“Your view of twentieth-century history will be enlarged and altered. . . . A Gravity’s Rainbow for another war, an unfinished war.” —Jonathan Lethem, author of The Fortress of Solitude
In 1919, far-flung patriots establish the Korean Provisional Government to protest the Japanese occupation of their country. This government-in-exile proves mostly symbolic, though, and after Japan’s defeat in World War II, the KPG dissolves and civil war erupts, resulting in the tragic North-South split that remains today.
But what if the KPG still existed—now working toward a unified Korea, secretly pulling levers to further its aims? Same Bed Different Dreams weaves together three distinct narrative voices, and as reality twists like a kaleidoscope. Korean history, American pop culture, and our tech-fraught lives come together in this extraordinary and unforgettable novel.

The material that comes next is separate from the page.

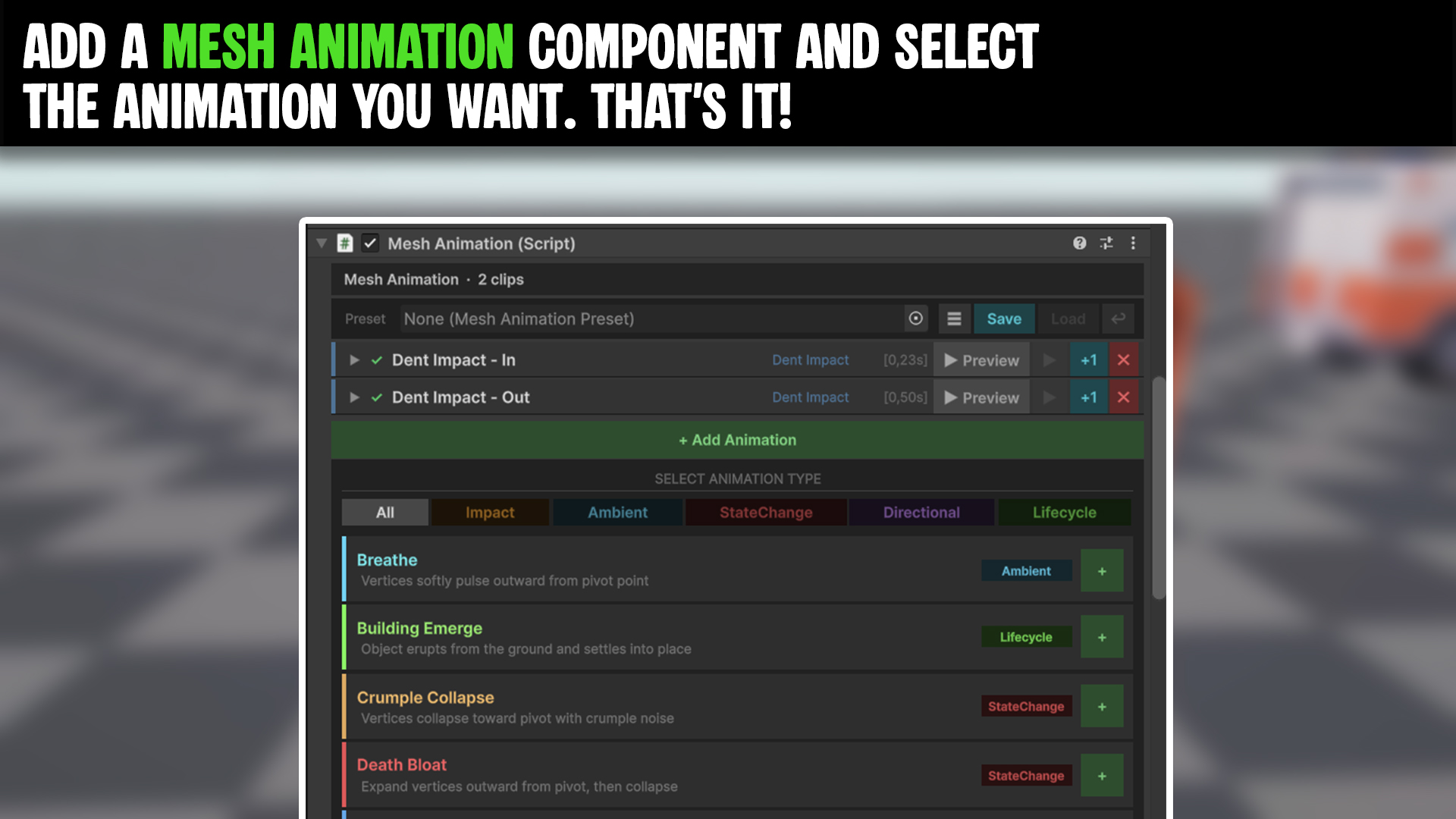Toggle the Mesh Animation script enabled checkbox

point(370,243)
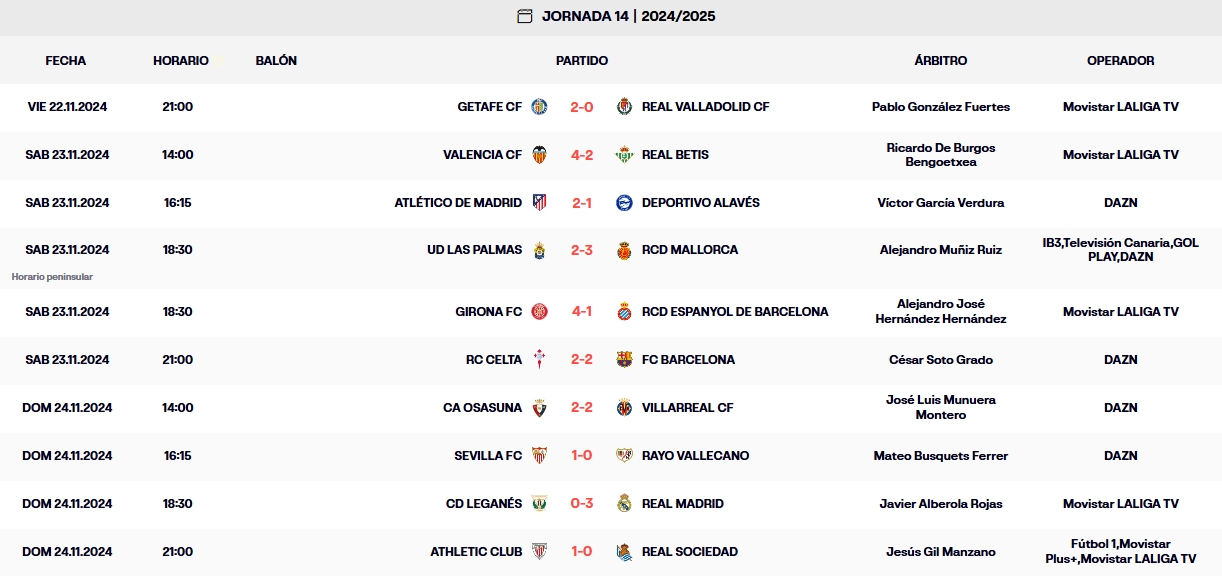Click Movistar LALIGA TV for Girona match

Soon Sheen, a former writer now employed by the tech behemoth GLOAT, comes into possession of an unfinished book seemingly authored by the KPG. The manuscript is a riveting revisionist history, connecting famous names and obscure bit players to the KPG’s grand project—everyone from Syngman Rhee and architect-poet Yi Sang to Jack London and Marilyn Monroe. M*A*S*H is in here, too, as are the Moonies and a history of violence extending from the assassination of President McKinley to the Reagan-era downing of a passenger plane that puts the world on the brink of war.
From the acclaimed author of Personal Days, Same Bed Different Dreams is a raucously funny feat of imagination and a thrilling meld of history and fiction that pulls readers into another dimension—one in which utopia is possible.